2001 Conn. Super. Ct. 16758
CourtConnecticut Superior Court
DecidedDecember 18, 2001
DocketNo. 558011
StatusUnpublished

This text of 2001 Conn. Super. Ct. 16758 (Arrington v. Warden, Radgowski, No. 558011 (Dec. 18, 2001)) is published on Counsel Stack Legal Research, covering Connecticut Superior Court primary law. Counsel Stack provides free access to over 12 million legal documents including statutes, case law, regulations, and constitutions.

Bluebook
Arrington v. Warden, Radgowski, No. 558011 (Dec. 18, 2001), 2001 Conn. Super. Ct. 16758 (Colo. Ct. App. 2001).

Opinion

[EDITOR'S NOTE: This case is unpublished as indicated by the issuing court.]

MEMORANDUM OF DECISION
By his first amended petition, petitioner seeks a writ of habeas corpus claiming that he is in the custody of respondent illegally. Petitioner claims that his conviction and sentence resulted from ineffective assistance of counsel in violation of his rights under the federal and CT Page 16759 state constitutions.

For reasons hereinafter stated, the petition is dismissed.

From the evidence, it is found that on or about February 21, 1997, petitioner was convicted of risk of injury to a minor in violation of Connecticut General Statutes § 53-21 and sexual assault in the second degree in violation of Connecticut General Statutes § 53a-71. As a result of this conviction, petitioner received a sentence of seven years execution suspended after 18 months with three years probation with conditions which included sex offender treatment.

Petitioner was discharged from custody on or about February 25, 1998 and commenced the probationary period of his sentence.

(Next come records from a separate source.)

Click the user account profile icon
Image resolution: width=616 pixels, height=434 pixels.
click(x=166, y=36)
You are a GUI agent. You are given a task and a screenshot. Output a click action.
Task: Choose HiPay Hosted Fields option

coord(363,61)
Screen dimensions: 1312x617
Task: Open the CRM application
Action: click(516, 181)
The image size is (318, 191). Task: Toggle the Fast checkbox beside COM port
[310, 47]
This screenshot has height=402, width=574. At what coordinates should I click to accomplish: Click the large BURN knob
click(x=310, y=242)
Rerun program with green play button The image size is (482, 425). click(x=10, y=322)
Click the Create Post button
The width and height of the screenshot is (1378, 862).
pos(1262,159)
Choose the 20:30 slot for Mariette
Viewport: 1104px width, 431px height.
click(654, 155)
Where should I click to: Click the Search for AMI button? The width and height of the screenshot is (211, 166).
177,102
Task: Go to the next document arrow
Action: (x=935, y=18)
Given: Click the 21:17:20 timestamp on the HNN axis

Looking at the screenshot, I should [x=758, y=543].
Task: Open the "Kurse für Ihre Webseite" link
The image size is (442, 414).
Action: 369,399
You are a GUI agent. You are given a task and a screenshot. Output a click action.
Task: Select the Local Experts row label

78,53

On or about June 15, 1998, petitioner was arrested for violation of his probation. The violation of probation charge was based upon petitioner's conviction of criminal trespass, interfering with an officer and reckless driving. It was also charged that petitioner had been unsatisfactorily discharged from his sex offender treatment program. After being found by the court to be in violation of his probation, petitioner was resentenced to a five and a-half year prison term with execution suspended after 45 days followed by three years probation. The standard terms of probation were imposed and the court again ordered petitioner to receive sex offender treatment. After serving the 45 days, petitioner resumed probation.

In May of 1999, petitioner was arrested under the authority of a warrant for a second violation of probation. He was presented before the Superior Court, G.A. 6, where Attorney Renee Cimino, a public defender, was assigned to represent petitioner. Attorney Cimino represented petitioner on the violation of probation charge and it is her representation that plaintiff claims it was unconstitutionally deficient.

As a defendant in a criminal proceeding, petitioner was "constitutionally entitled to adequate and effective assistance of counsel at all critical stages of the criminal proceeding. Strickland v.Washington, supra, 466 U.S. 668, 104 S.Ct. 2052, 80 L.Ed. 674 (1984). This right arises under the Sixth and Fourteenth amendments to the United States Constitution and Article 1st, § 8 of the Connecticut Constitution." Copas v. Commissioner of Correction, 234 Conn. 139, 153 (1995).

The general standard to be applied by habeas courts in determining whether an attorney effectively represented a criminal defendant is set CT Page 16760 forth in Strickland v. Washington, supra, 466 U.S. 668. "In order for a criminal defendant to prevail on a constitutional claim of ineffective assistance of counsel, he must establish both (1) deficient performance, and (2) actual prejudice . . . thus, he must establish not only that his counsel's performance was deficient, but as a result thereof, he suffered actual prejudice, namely, that there is a reasonable probability, but for counsel's unprofessional errors, the result of the proceeding would have been different. . . . In this context, a reasonable probability, but for counsel's unprofessional errors, the result of the proceeding would have been different, does not require the petitioner to show that counsel's deficient conduct more likely than not altered the outcome of the case. . . . Rather, it merely requires the petitioner to establish a probability sufficient to undermine confidence in the outcome. . . .Bunkley v. Commissioner of Correction, 222 Conn. 444, 445-46, 610 A.2d 592 (1992)." Mercer v. Commissioner of Correction, 51 Conn. App. 638, 640-641 (1999).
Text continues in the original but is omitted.